Yes Attitude
- Niko Verheulpen

- Jan 31, 2024
- 1 min read
Updated: 1 day ago

Frontline engagement as presence, not performance
Most people recognise Linda.
She works behind the counter.
Her answers stay short.
Her expression rarely changes.
She does her job, waits for the day to pass, and avoids unnecessary interaction. Customers read it as attitude.
Linda did not begin this way.
In reflective conversations with frontline staff, a recurring pattern appears. What looks like disengagement often traces back to prolonged invisibility. Effort appears unseen. Expectations remain unspoken. Presence is demanded but rarely feels reciprocated.
Over time, energy narrows.
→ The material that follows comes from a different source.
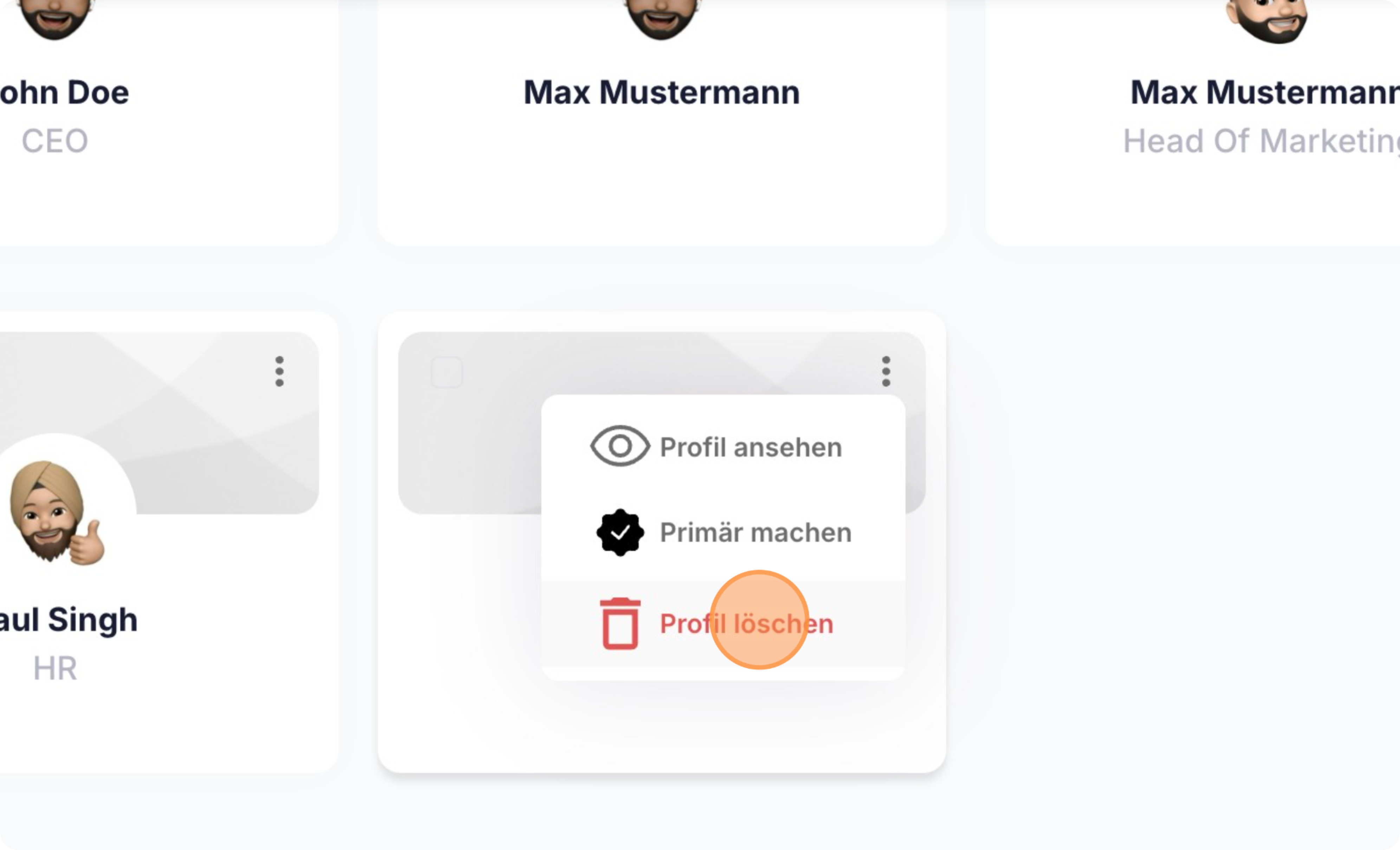Click the verified badge icon for Primär machen

(x=620, y=532)
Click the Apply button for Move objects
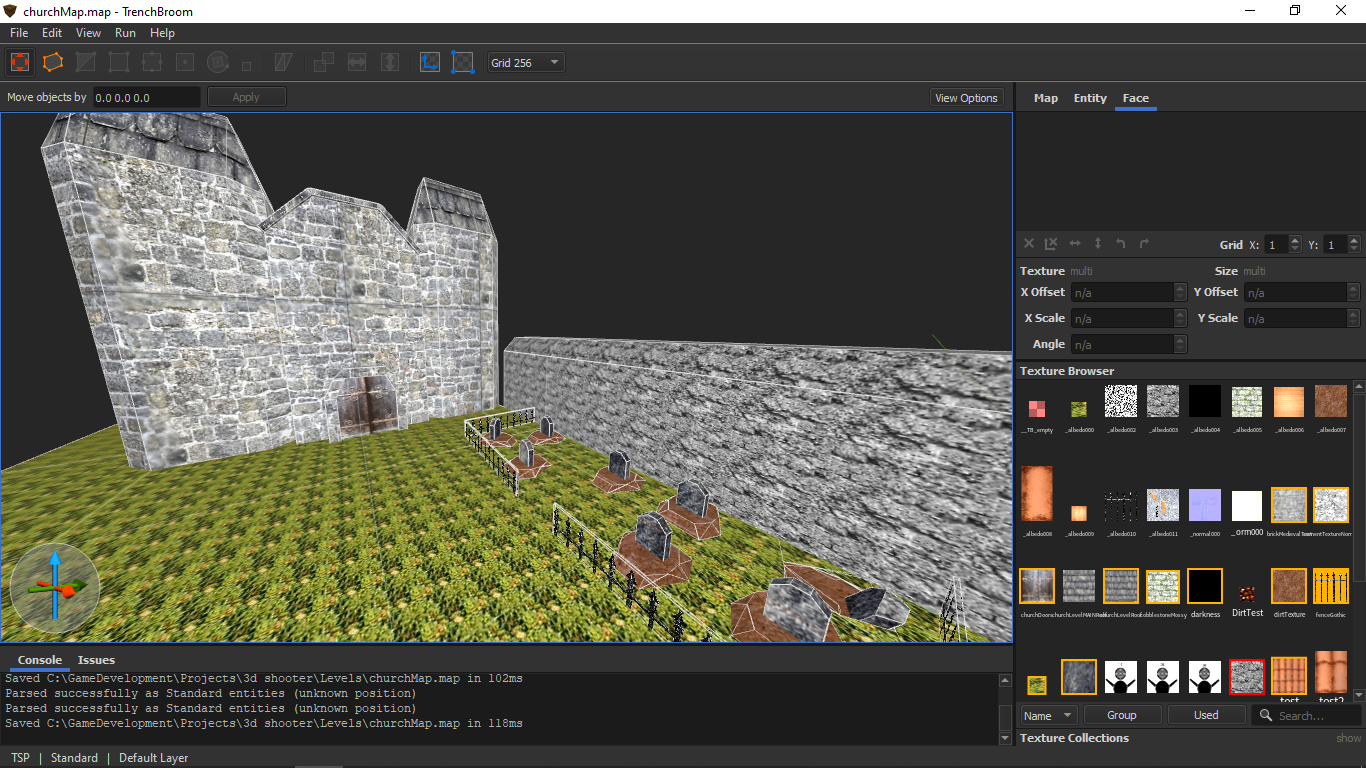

Interactions become functional. Not out of resistance, but conservation.
Something interesting happens when that pattern is interrupted.
When someone takes time to listen without correcting, presence expands again. Attention returns. The person behind the counter regains bandwidth. And with it, the ability to notice the person in front of them.
This is the real meaning of a “yes attitude”.
Not agreement.
Not performance.
Orientation.
Frontline roles amplify this effect. Presence travels quickly across the counter. Acknowledgement moves outward. Customers sense it before a word is spoken.
Retail environments often try to correct attitude through instruction. Scripts. Reminders. Targets. The signal staff respond to is simpler. Someone sees them. Someone pays attention.
When that happens, the tone of the interaction changes.
The menu stays the same.
The atmosphere does not.
Linda still works behind the counter.
What changed is not her role, but how visible she feels within it.
And that difference reaches further than most organisations realise.